Эта свобода заходит, однако ж, слишком далеко. Случается, что не только главные двери, но даже и целый фасад, даже целый храм изображают собою символический смысл, не только не соответствующий, но даже и прямо враждебный идее церкви. Гильом Парижский в XIII веке, Николай Фламель в XV-м нередко позволяли себе такие вольности. Олицетворением их является церковь св. Якова в Мясниках.

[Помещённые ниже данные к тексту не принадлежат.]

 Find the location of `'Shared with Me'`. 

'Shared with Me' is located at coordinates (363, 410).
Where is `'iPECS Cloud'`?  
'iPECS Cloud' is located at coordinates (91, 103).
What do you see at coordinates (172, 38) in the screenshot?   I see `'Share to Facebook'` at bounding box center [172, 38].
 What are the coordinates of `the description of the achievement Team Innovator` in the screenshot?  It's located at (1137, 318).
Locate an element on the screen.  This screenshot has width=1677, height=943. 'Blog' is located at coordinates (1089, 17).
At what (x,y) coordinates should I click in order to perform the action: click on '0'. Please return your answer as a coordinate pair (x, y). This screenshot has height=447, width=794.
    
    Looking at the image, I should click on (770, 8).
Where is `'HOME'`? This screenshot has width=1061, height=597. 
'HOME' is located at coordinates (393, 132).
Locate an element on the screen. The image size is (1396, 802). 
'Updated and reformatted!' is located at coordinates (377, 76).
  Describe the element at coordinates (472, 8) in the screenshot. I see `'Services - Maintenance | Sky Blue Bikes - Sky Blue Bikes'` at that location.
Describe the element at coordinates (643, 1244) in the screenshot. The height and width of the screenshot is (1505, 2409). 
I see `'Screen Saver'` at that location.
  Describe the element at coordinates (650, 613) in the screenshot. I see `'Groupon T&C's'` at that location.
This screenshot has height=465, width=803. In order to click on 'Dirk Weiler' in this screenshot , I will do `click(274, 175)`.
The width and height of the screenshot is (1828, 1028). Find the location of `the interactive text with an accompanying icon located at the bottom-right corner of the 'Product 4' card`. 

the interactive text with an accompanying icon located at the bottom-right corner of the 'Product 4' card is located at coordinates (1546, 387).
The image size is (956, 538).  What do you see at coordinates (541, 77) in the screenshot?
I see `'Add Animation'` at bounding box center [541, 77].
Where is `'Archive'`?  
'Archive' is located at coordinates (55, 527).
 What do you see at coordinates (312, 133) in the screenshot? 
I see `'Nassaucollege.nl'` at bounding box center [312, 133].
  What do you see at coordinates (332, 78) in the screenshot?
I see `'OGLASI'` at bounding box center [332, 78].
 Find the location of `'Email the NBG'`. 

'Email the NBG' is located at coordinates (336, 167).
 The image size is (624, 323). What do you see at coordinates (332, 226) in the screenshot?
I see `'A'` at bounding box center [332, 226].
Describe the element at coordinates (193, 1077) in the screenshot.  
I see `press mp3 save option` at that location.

В то время свобода мысли существовала только в этой области, и поэтому она и могла проявиться только в тех книгах, которые называют зданиями. Если бы те же мысли, которые были проявлены в зданиях, были высказаны в книгах, то последние были бы сожжены рукою палача на торговой площади, предположив, конечно, что они были бы настолько неосторожны, чтобы проявиться в этой форме; и мысль, выраженная в фасаде церкви, присутствовала бы при публичной казни мысли, выраженной в книге. Потому свободная мысль, не находя иного способа проявиться на свет Божий, кроме архитектуры, ринулась в эту область. Этим только и объясняется то громадное количество церквей и соборов, которые воздвиглись по всей Европе, количество до того поразительное, что с трудом в него веришь, даже проверив его. Все материальные, все интеллектуальные силы тогдашнего общества сходились к одному общему центру – к архитектуре. Таким образом, под предлогом сооружения храмов Божиих, искусство распространялось все шире и шире.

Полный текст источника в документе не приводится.